Cuando el lugar fue redescubierto en 1813 por el explorador Suizo Jean-Louis Burkhardt (quien también descubrió Petra en Jordania) solo una de las cabezas de las estatuas aparecía entre la arena, la próxima estaba rota, y a las otras dos solo se les veía las coronas. Cuando Egipto inundó el sur del país para crear la Represa Alta, UNESCO condujo un proyecto que proponía cortar el templo de la montaña y reconstruirlo en una montaña artificial creada arriba del Lago Nasser.

Debido a la situación de seguridad inestable en Egipto, los extranjeros pueden viajar solo en caravanas armadas o por tren en el Valle del Nilo. Entonces a las 3.30am nos buscaron en el hotel con una combi y nos unimos a la caravana que viajaba hacia el sur atravesando el desierto. El desierto aquí se alternaba entre plano - rocoso y arenoso con dunas. El amanecer sobre el desierto fue particularmente lindo.

A eso de las 8am el convoy llegó a Abu Simbel. Luego de comprar tickets y de ser asaltados por los vendedores de los puestos de souvenirs llegamos hasta el caminito que te lleva al templo. La ubicación, en el desierto con las vistas del Lago Nasser, está en el medio de la nada y ya hacía calor en esas tempranas horas. Dimos vuelta a una esquina y tuvimos el primer vistazo del templo.

Era impresionante. Las cuatro estatuas de Ramses II eran gigantes y muy imponentes. Entramos por la puerta cavada del frente del templo y realmente estábamos shockeados de lo intacto que estaba.
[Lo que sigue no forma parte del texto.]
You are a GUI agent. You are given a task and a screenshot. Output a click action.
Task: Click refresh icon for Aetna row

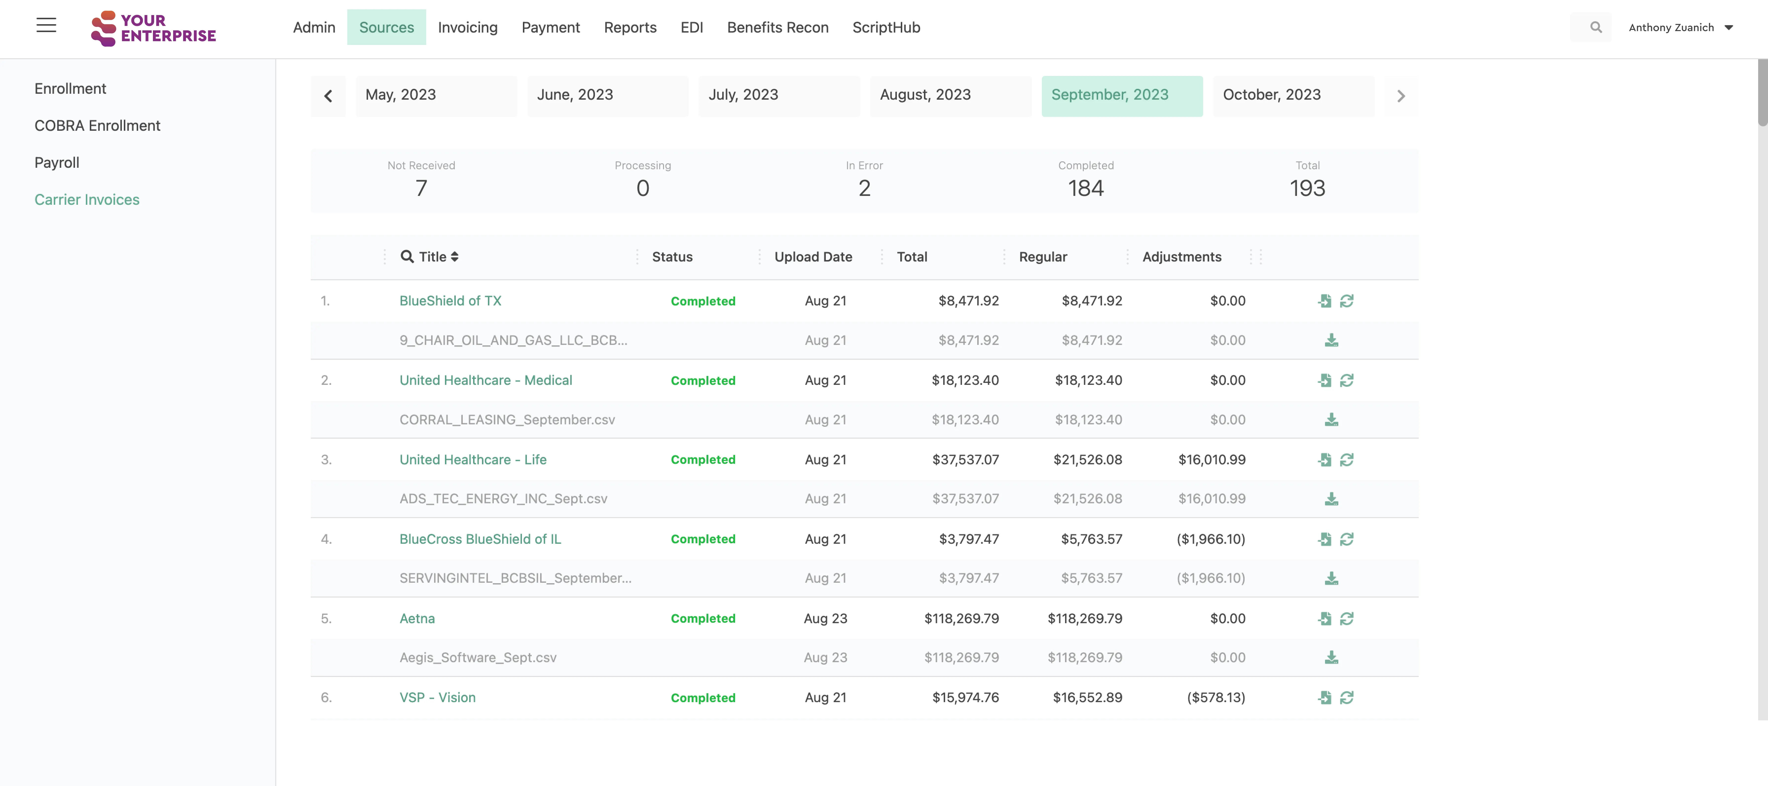[x=1347, y=619]
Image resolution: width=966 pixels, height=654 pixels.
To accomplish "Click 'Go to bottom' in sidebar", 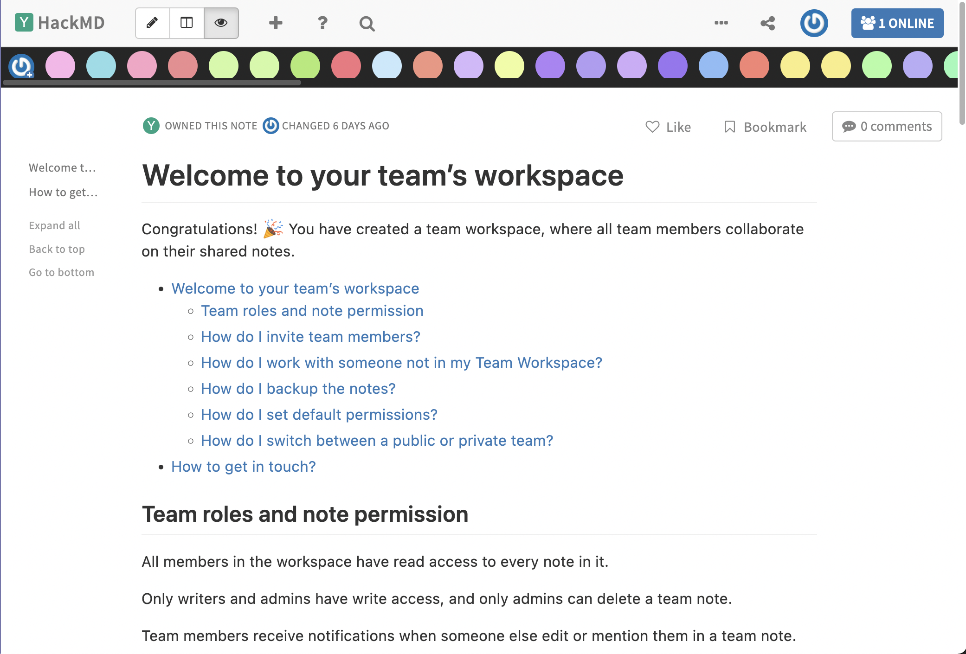I will [61, 272].
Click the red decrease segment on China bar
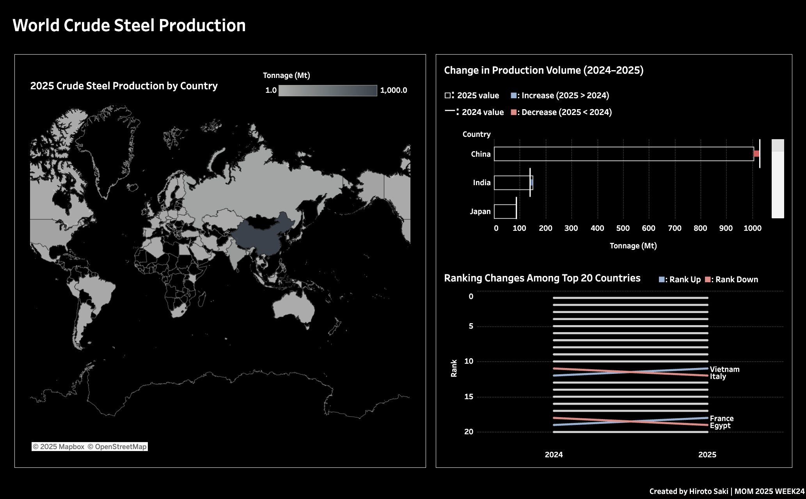 [756, 154]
Debido a que estuvo perdido en el desierto hasta 1813 no le habían destruido las caras ni lo habían tocado y estaba muy cerca de su look original. Todas las esculturas estaban intactas y los colores de los frescos eran fuertes y llamativos y se veían originales. Pasas de habitación a habitación, todas las cuales tienen frescos en sus paredes y techos de las victorias de batalla de Ramses. No nos permitían sacar fotos por lo que tenemos tan solo unas pocas.

El segundo templo del lugar, el Templo de Hathor, no es tan impresionante como el primero pero así mismo es hermoso por si solo. A eso de las 11 de la mañana volvimos a subirnos a nuestro minibus y comenzamos a desandar nuestro camino a través del desierto hacia Aswan.

El Templo de Ramses II es probablemente el más intacto y el edificio antiguo mejor preservado que jamas haya visto. Es increíble que algo construido en el año 1244 AC pueda seguir siendo tan hermoso e inspirador hasta hoy en día. Fue definitivamente una de las cosas más impresionantes de Egipto y de todo este viaje para mi.